The Talanoas were rich with information, and the Study Tour participants were in top form, asking questions, sharing experiences, posing challenges, and engaging in an open and honest dialogue for the benefit of all.
“It was a great start to the Sustainable Financing for Waste Management study tour here in Canberra listening to different regulators speak about how their systems were planned and designed, the challenges they faced, and how the development and implementation stages have evolved or still are,” said Ms Grace Garabwan, a delegate from Nauru.
“What stuck with me was to identify markets before planning a recycling system in your country and I am excited for the remaining days of this study tour so I can learn more from industry experts and also from my Pacific colleagues about their experiences, challenges, and solutions,” she added. “I intend to use and share learnings from the Talanoa sessions with colleagues, stakeholders, and our waste project partners, taking what applies to our standard and making improvements as we go through our system development stages.”
“In Fiji, we have embarked on developing the Container Deposit Regulation and will apply the best practices that we will learn from this study tour. Discussions with relevant actors of the Container Deposit System will be key so the scheme is viable in all aspects,” said Mr Kavnil Lal the delegate from Fiji. added.
“While our primary focus is environmentally sound management of recyclable bottles and aluminium cans, there are so many other types of recyclable materials that we should seriously start considering, which will have serious implications on the environment. It is also important to understand and appreciate that each country is socioeconomically unique, and hence not one type of product stewardship scheme will be the solution for another country,” he continued.
“The Talanoa sessions on the opening day were very informative and productive. For someone who works at the Ministry of Finance, the sessions have enhanced my knowledge of our role to play in the container refund scheme to succeed,” said Mr Mila Posini from Samoa.
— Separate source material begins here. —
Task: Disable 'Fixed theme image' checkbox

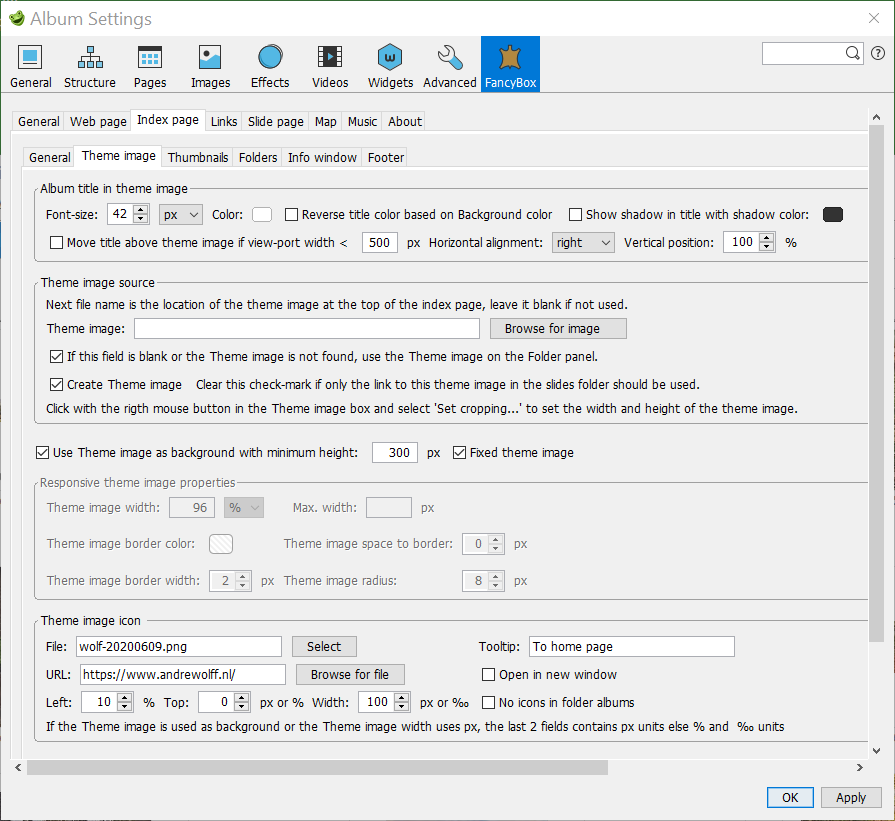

“We should start small when transitioning from a linear to a circular economy model as these schemes are costly and will affect end users (consumers),” he added. “I intend to share learnings from the Talanoa sessions with my colleagues and will specifically prepare a presentation for our managers and CEO at the Ministry of Finance in Samoa upon returning so they can understand the costs, benefits, and operation of the scheme. Hopefully, we can gain their support through providing funds for the early stages of the scheme until it is self-funded.”
“The Talanoa sessions were definitely informative. It was an information overload, but these sessions are valuable in terms of designing a sustainable financing system for the Cook Islands,” said Ms Claytoncy Taurarii from Cook Islands.
“The lessons learned from the sessions and during the Q&A panel provided insights on how each country should prepare itself in terms of learning from the challenges and what the available tools are that can minimise risks,” she added. “The key messages I will take home are keeping it simple, working together with government, private sector, and the community, choosing a financial system that works for country-specific needs, and finding a market for all,” said the Cook Islands delegate.
It was a lot to take in, but participants ended the day in high spirits and were all set for the first day of the Circular Economy Conference starting on 30 August, where they will have the opportunity to unpack these important issues and ideas even further.